Però, il mutamento più evidente lo possiamo vedere subito con chiarezza, specie se lo proiettiamo nel lungo periodo, anche forse senza ancora capirne bene tutte le conseguenze: è il nuovo ruolo europeo della Germania, l’egemone una volta ‘riluttante’, ora è diventato egemone e basta.
Se guardiamo indietro e pensiamo a tutto quello che è avvenuto in questi centocinquanta anni dall’unificazione tedesca (1871), cioè da quando una nuova forte realtà statale è stata creata al centro dell’Europa, si rimane senza parole rispetto alle tortuosità e agli incredibili costi prima di giungere a un risultato che stava già nei fatti un secolo e mezzo fa: la primazia tedesca in Europa.

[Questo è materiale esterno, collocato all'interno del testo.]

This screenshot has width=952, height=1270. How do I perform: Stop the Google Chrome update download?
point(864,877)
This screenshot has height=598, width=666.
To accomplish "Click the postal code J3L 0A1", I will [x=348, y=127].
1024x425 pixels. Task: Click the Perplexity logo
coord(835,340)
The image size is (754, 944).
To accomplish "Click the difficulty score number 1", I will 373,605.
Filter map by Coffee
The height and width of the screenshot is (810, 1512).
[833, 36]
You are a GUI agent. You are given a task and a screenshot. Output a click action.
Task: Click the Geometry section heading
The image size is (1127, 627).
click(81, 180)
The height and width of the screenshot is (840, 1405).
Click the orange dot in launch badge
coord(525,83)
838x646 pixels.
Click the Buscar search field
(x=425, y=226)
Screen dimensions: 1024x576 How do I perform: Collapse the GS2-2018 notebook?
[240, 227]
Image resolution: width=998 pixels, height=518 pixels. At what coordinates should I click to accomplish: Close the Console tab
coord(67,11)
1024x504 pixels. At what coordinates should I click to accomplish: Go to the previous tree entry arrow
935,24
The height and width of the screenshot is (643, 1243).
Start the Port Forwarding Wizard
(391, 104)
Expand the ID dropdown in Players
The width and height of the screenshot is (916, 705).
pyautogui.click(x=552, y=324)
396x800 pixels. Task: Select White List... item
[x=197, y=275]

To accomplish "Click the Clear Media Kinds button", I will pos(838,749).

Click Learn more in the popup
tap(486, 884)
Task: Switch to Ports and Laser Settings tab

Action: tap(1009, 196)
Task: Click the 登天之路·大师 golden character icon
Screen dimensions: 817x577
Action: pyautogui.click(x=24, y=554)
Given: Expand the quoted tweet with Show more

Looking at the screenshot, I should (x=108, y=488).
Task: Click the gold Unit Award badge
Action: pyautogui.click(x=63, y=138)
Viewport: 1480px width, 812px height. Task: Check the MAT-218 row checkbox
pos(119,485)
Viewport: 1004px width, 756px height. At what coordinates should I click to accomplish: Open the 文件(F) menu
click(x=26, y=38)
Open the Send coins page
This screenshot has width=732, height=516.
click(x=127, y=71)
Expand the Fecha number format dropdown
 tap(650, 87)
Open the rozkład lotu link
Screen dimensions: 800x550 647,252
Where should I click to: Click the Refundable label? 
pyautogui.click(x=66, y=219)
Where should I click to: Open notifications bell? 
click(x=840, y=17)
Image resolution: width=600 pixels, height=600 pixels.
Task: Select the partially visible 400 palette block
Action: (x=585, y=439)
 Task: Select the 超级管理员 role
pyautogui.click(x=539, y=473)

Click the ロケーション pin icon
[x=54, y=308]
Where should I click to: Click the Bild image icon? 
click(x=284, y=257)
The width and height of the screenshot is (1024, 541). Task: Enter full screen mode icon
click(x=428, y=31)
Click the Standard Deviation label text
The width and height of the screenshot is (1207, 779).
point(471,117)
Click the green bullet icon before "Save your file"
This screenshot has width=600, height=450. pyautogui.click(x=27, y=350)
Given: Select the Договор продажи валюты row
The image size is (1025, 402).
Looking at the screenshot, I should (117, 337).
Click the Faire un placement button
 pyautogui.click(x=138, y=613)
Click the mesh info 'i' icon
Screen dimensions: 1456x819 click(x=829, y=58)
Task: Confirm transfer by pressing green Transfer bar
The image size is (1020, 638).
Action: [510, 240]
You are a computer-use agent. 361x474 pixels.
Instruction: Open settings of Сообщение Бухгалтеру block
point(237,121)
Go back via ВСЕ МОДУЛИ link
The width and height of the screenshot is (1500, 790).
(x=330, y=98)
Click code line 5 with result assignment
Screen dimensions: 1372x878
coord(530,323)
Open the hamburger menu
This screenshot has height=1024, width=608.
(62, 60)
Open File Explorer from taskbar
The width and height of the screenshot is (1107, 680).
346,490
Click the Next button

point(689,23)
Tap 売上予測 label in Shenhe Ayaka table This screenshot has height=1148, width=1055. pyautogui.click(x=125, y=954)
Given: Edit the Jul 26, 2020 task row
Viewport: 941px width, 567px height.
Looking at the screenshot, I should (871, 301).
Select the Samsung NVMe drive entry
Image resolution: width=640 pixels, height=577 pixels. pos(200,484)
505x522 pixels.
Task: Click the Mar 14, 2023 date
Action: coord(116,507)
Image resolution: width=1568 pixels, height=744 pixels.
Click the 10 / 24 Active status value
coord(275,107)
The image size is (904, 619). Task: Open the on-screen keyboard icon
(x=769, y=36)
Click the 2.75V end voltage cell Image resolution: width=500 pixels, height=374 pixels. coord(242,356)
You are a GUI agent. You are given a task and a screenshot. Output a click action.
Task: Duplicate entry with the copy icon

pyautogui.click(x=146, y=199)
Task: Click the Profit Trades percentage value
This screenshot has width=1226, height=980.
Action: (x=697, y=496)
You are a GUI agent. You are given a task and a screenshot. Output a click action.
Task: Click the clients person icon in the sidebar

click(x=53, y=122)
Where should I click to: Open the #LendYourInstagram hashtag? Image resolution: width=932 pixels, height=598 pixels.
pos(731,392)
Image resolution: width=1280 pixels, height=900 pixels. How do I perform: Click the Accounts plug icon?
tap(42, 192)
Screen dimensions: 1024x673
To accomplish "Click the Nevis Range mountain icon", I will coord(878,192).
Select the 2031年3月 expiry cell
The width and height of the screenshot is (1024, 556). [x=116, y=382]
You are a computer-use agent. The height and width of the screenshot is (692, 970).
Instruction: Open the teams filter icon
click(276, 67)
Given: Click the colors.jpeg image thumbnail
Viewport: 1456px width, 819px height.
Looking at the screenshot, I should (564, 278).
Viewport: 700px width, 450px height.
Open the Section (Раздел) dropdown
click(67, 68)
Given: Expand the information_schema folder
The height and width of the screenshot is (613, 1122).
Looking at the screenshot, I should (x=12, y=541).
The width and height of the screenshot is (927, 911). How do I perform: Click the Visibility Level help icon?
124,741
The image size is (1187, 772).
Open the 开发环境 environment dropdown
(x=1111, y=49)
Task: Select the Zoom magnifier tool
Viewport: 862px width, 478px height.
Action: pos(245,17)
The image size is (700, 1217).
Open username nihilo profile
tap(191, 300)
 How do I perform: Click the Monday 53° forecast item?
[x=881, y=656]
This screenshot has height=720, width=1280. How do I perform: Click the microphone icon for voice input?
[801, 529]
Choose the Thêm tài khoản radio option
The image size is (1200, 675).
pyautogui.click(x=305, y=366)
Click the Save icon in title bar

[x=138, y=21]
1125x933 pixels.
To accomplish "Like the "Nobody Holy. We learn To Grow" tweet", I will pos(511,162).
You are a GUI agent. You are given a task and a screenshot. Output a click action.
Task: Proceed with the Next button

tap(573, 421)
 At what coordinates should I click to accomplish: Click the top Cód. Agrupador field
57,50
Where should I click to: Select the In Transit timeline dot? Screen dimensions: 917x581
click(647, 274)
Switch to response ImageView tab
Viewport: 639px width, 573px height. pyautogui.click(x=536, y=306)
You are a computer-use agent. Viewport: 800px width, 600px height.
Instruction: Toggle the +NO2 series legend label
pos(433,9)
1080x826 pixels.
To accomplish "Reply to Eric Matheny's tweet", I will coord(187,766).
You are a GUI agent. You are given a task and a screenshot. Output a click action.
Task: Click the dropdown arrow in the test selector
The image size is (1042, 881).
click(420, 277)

La completa egemonia culturale in tutti i campi del sapere, dalle nuove scienze sociali alla fisica, la dominante presenza nell’arte, a cominciare dalla letteratura, vi era già stata tra la fine dell’Ottocento e i primi anni del Novecento. Poi, una lunga guerra dal 1914 al 1945. Con l’intervallo di poco più di venti anni durante i quali vi sono stati la nascita e il consolidamento di fascismo e nazismo, ovvero di regimi autoritari contrassegnati da mobilitazioni di masse non solo in Italia e Germania, e Hitler rilancia il progetto egemonico che sfocia nella ripresa della guerra, la tragedia dell’olocausto e tutte le distruzioni e i morti di quel quinquennio.
Dopo la fine della guerra, il punto di svolta, in quel momento possibile per la sconfitta e la divisione della Germania: inizia l’Unione europea che senza quella sconfitta non sarebbe potuta nascere. Dopo la fine della Guerra Fredda, la caduta del muro di Berlino e la nuova riunificazione, non solo la storia non è finita, come sosteneva Fukuyama, ma sì è rimessa rapidamente in moto. La tendenza egemonica tedesca è ripresa ‘naturalmente’ dando ragione alla famosa battuta di Andreotti dopo il 1990: “amiamo tanto la Germania che ne preferiremmo due”.
Negli ultimi anni un incrocio convergente di eventi internazionali e interni ha posto le premesse per l’attuale nuova leadership egemonica. Dal punto di vista internazionale, vi è stato il disimpegno americano già iniziato con Clinton, seguito da Obama e ora da Trump e l’uscita dall’Unione europea di un altro potenziale protagonista, il Regno Unito.
Dal punto di vista interno, vi è stata la leadership illuminata e visionaria di Kohl, quella illuminata e riformista di Shroeder e poi quella pragmatica, fattiva e stabile della Merkel. Come conseguenza di queste leadership e di altri fattori, durante la Grande Recessione (2008-14) che ha indebolito tutti gli altri paesi, la Germania si è rafforzata in modo da mostrare una capacità di resilienza nettamente maggiore quando è arrivata la pandemia, che ha avuto effetti così disastrosi nei paesi più deboli.
Finalmente, l’egemone ‘riluttante’ con la Merkel ha acquisito quella centralità che è emersa con grande evidenza nell’ultimo Consiglio europeo di questi giorni di luglio. E sarà paradossalmente grazie a questo nuovo ruolo di leadership che si porranno le basi dello sviluppo sostanziale di quell’intergovernativismo che ha caratterizzato l’Unione europea in questi anni: un intergovernativismo a trazione tedesca, che trascina sia la Francia che tutti gli altri paesi europei.
Senza nulla togliere ai cosiddetti paesi frugali ovvero al gruppo di Visegrad, ovvero alla cosiddette forze sovraniste, se si prescinde da quello che piace mettere in prima pagina nei giornali, proprio la leadership tedesca pone le basi più solide per una maggiore integrazione europea.
A nessun leader forse farà piacere riconoscerlo, ma dopo centocinquanta anni il destino tedesco si è compiuto, soprattutto se non si dimentica l’intreccio di interessi industriali che, ad esempio, legano alle imprese tedesche, quelle italiane, spagnole, austriache, polacche per fare qualche esempio. La pandemia ha dato l’ultima spinta a un processo che era in corso da molti decenni con stop and go. Ora, pure con tutte le complessità e i problemi che ci saranno, possiamo essere più ottimisti per il futuro dell’integrazione europea.